If b = 2: The equation 1/b + 1/c + 1/d = 2/3 can't hold if a = 3 and a < b because b cannot be less than a. If b = 3: Here, 1/3 + 1/c + 1/d = 2/3, which simplifies to 1/c + 1/d = 1/3. Since c > b = 3, c must be at least 4. Also, if c >= 7, then 1/c + 1/d would be at most 1/7 + 1/8, which is less than 1/3. Therefore, c must be less than 7. The possible values for c are 4, 5, and 6. If c = 4, then 1/d = 1/3 - 1/4 = 1/12, so d = 12. This gives us the solution (3, 4, 12). If c = 5, then 1/d = 1/3 - 1/5 = 2/15, so d = 15/2, which is not an integer. If c = 6, then 1/d = 1/3 - 1/6 = 1/6, so d = 6. But c < d must hold, so this solution is not valid.

Counting the Solutions

Summing up the solutions, we found 4 solutions when a = 2 and b = 3, 2 solutions when a = 2 and b = 4, and 1 solution when a = 3 and b = 4. Therefore, the total number of positive integer solutions (a, b, c, d) satisfying the given conditions is 4 + 2 + 1 = 7.

Therefore, there are a total of 6 + 1 = 7 solutions. These solutions are:

(2, 3, 7, 42) (2, 3, 8, 24) (2, 3, 9, 18) (2, 3, 10, 15) (2, 4, 5, 20) (2, 4, 6, 12) (3, 3, 4, 12)

Therefore, there are 7 sets of positive integers (a, b, c, d) satisfying the equation 1/a + 1/b + 1/c + 1/d = 1 with a < b < c < d.

Conclusion

In conclusion, finding the number of positive integral solutions for Diophantine equations requires a systematic approach.
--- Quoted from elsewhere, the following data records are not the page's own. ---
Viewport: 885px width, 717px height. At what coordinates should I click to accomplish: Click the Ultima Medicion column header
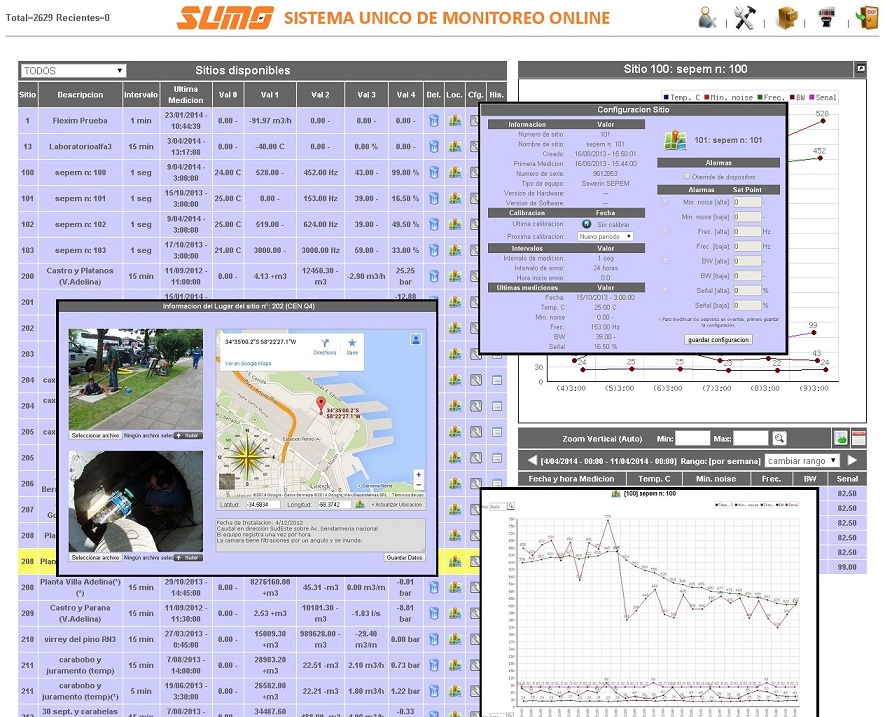coord(186,94)
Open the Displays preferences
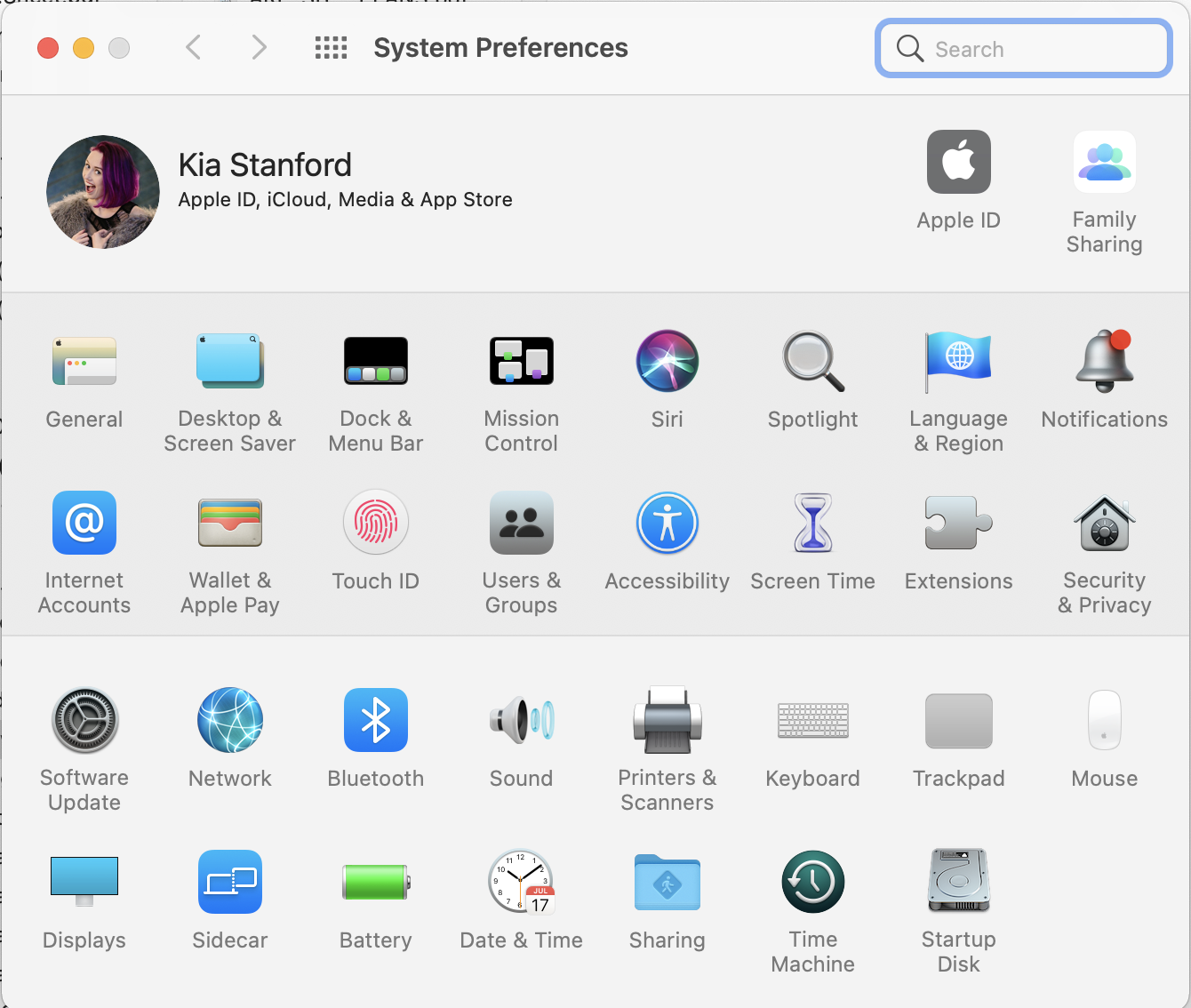 [84, 882]
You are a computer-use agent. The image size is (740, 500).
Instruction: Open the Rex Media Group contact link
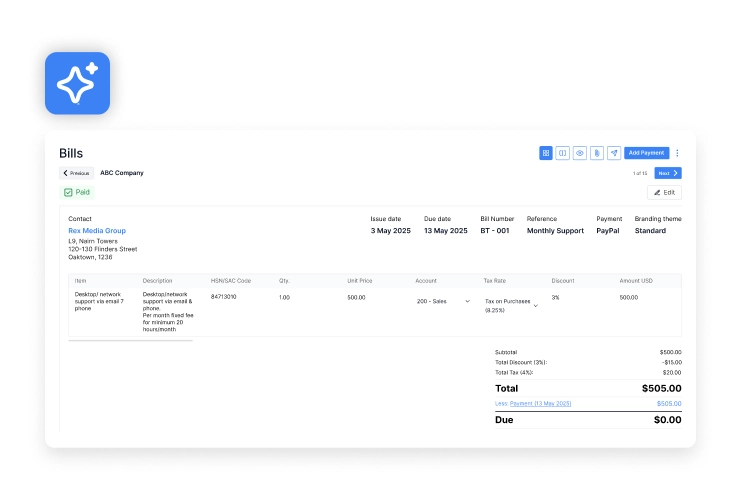[97, 231]
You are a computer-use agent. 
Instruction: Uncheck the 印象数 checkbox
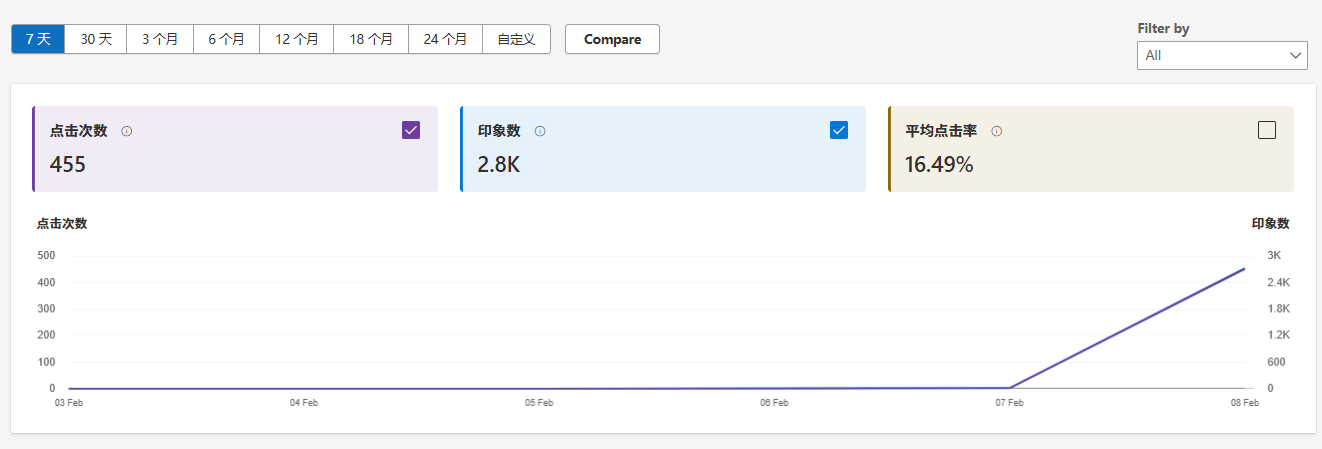click(839, 130)
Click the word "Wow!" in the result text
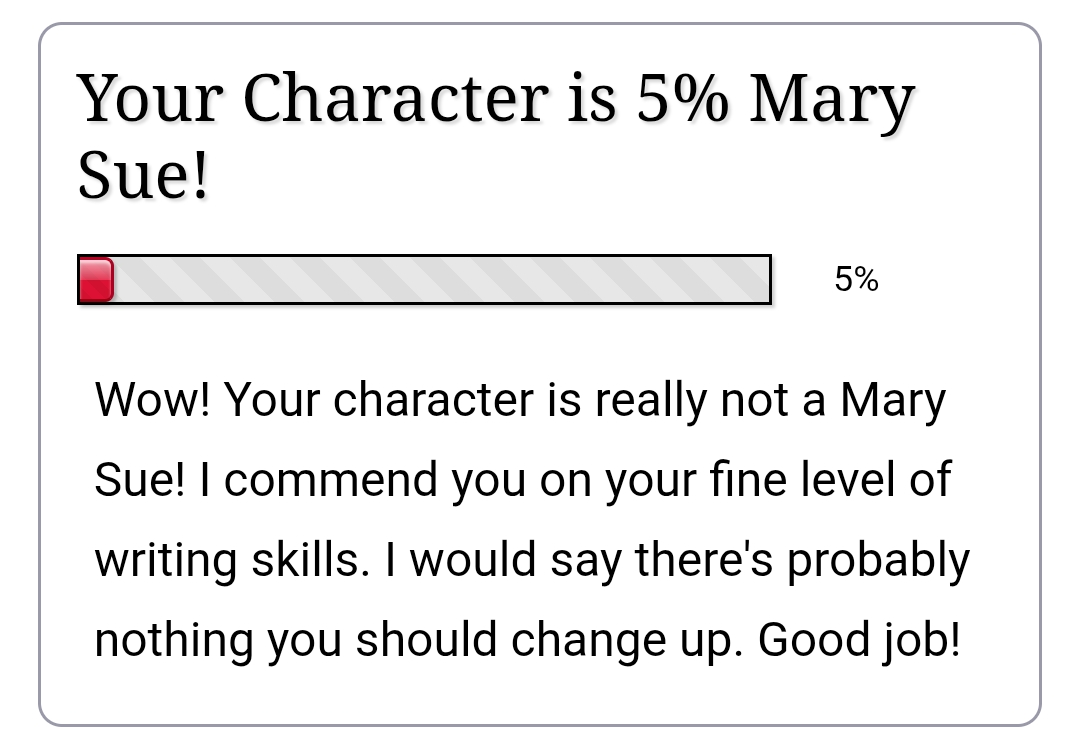Screen dimensions: 1080x752 152,400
By understanding and applying the constraints, narrowing down possibilities, and carefully checking each case, we can successfully solve these problems. This particular problem showcased how bounding the variables and considering cases can lead to a complete solution. Remember, the key is to be organized, patient, and persistent. Keep practicing, and you'll become a pro at solving these types of problems!